Auth0 openid with custom domain failing

manish1 · December 22, 2020, 2:42am

Hi,

Just trying to integrate with open id connect option for a “regular web app” authentication with Auth0 using a custom domain. We are integrating using on a express based node js app.

The domain, has been verified via CNAME record using the “Auth0 managed certificate option” and passes the test on the auth0 portal. The auth flow works perfectly with auth0 subdomain, however when we switch to the custom domain as the Issuer_base_url we get the following error:

{
“error”: {
“status”: 400,
“message”: “unexpected iss value, expected https://auth..io/, got: https://.au.auth0.com/”
}
}

Any ideas on how we can fix this issue, thanks.

manish1 · December 22, 2020, 2:46am

Also should mention, the error shows up after the callback is returning the user to our portal. From the logs we can tell the user has been authenticated however the callback is not getting the expected custom domain value

colin.coutts · December 23, 2020, 9:47pm

Hi @manish1 and welcome to the Auth0 Community!

Can you please confirm that you’ve followed our documentation concerning additional configurations for your Custom Domain?

Please review those and let me know if you’ve already attempted following those guidelines. If you’re still having trouble, I’d ask that you DM me your tenant so I can have a closer look.

Best Regards,
Colin

manish1 · December 23, 2020, 11:23pm

Hi @colin.coutts ,
Thanks for response. Yes, have been through the guides and still no luck.
Best we can tell is that using the ‘express-openid-connect’ library the config params for auth do not allow of setting the a value of a custom domain.

Below is our middleware that is trying to instantiate auth. It works when we use the “auth0” subdomain, but fails when we try and use our verified custom domain.

router.use(
auth({
authRequired: false,
auth0Logout: true,
issuerBaseURL: process.env.ISSUER_BASE_URL,
baseURL: process.env.BASE_URL,
clientID: process.env.CLIENT_ID,
clientSecret: process.env.SECRET
})
);

Happy to DM you our tenant details, if you would like to verify the auth0 settings

dohomi · March 3, 2021, 5:05am

I have the exact same issue and followed the links above. I added custom domain, verified it and adjusted the Universal Login.
I use nextjs-auth0 package and adjusted the AUTH0_ISSUER_BASE_URL to point to the custom domain.
From now every login attempt is redirected to the custom domain. So far so good, but after login I get redirected and I see following error:

unexpected iss value, expected https://<CUSTOM_DOMAIN>/, got: https://<TENANT>.eu.auth0.com/

Any help appreciated.

colin.coutts · March 8, 2021, 10:06pm

Hi @dohomi

Thanks for reaching out, apologies for the delay in response.

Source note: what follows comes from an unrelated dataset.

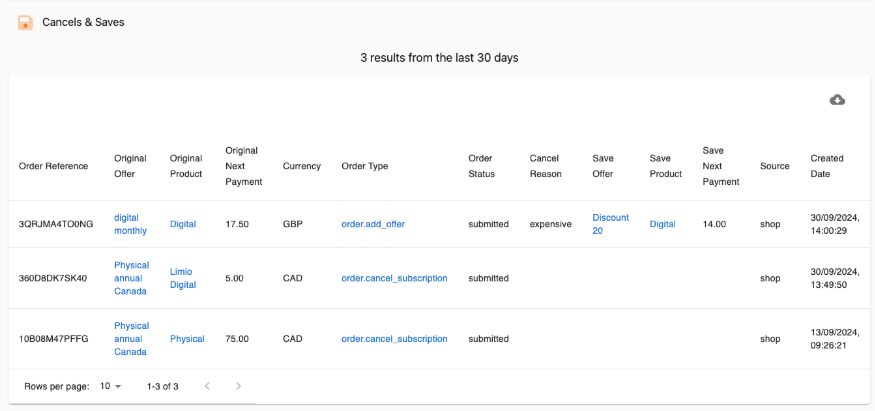Image resolution: width=875 pixels, height=411 pixels.
Task: Click the Created Date column header
Action: click(827, 166)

Would you mind sending me your tenant information in a DM as well as a .har file that captures this issue? Details on recording a .har file can be found here:

Best Regards,
Colin

manish1 · March 8, 2021, 10:37pm

Following this discussion, please update the thread with updates!

colin.coutts · March 8, 2021, 10:43pm

Hi @manish1,

Did you ever send me your tenant/.har file in a DM for me to review? Apologies if I’ve missed that but I don’t seem to see any messages from you.

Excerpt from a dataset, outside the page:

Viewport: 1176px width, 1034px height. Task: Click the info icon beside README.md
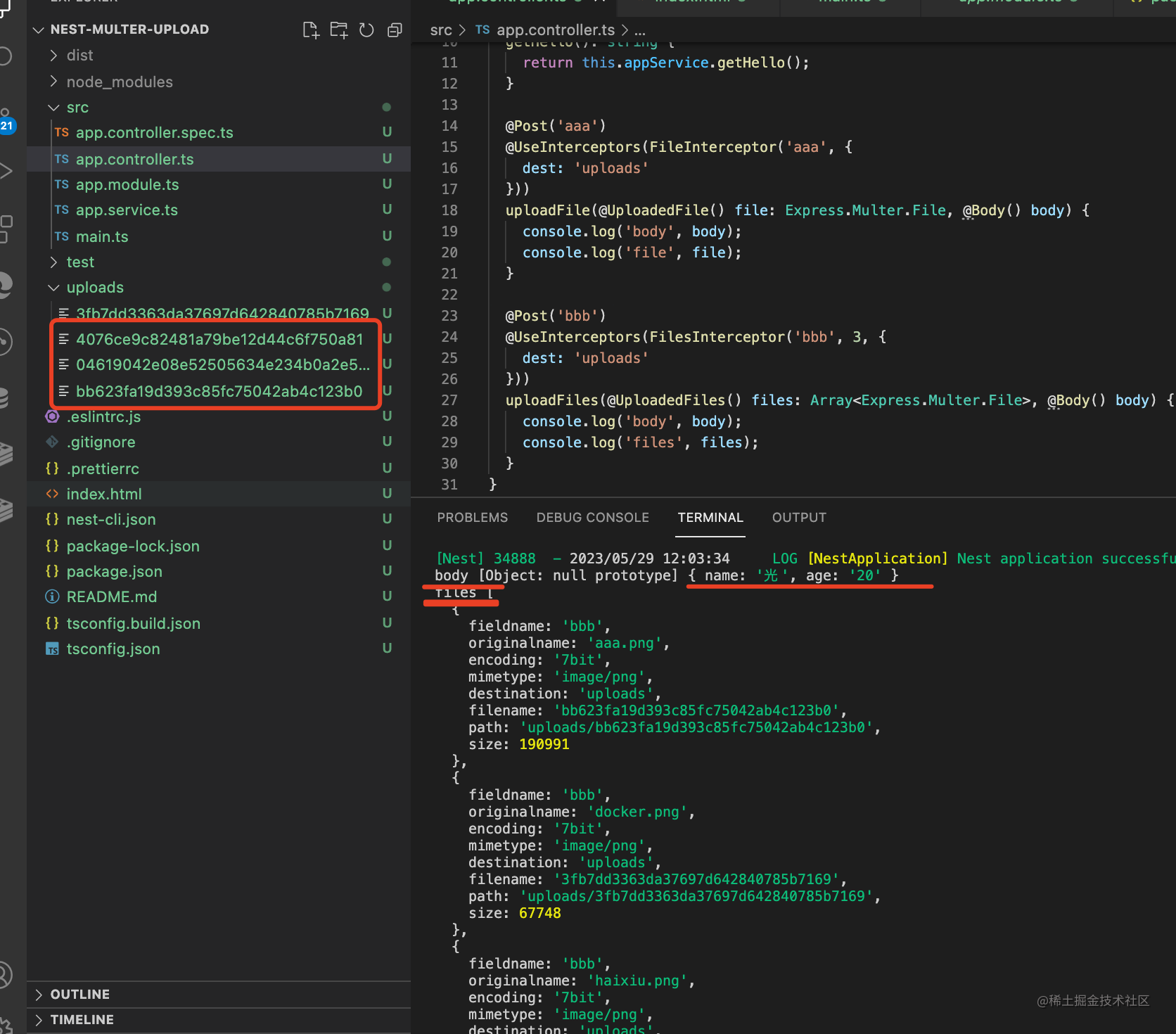52,597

In any case, this thread will be updated to post a solution once one is found.

Thanks!
Colin

dohomi · March 9, 2021, 9:14am

@colin.coutts I could solve the issue - it was an issue with the Google OAuth and using the demo credentials which is not supported

konrad.sopala · March 9, 2021, 9:15am

Thanks for sharing that with thee rest of community!

system · March 24, 2021, 9:16am

This topic was automatically closed 15 days after the last reply. New replies are no longer allowed.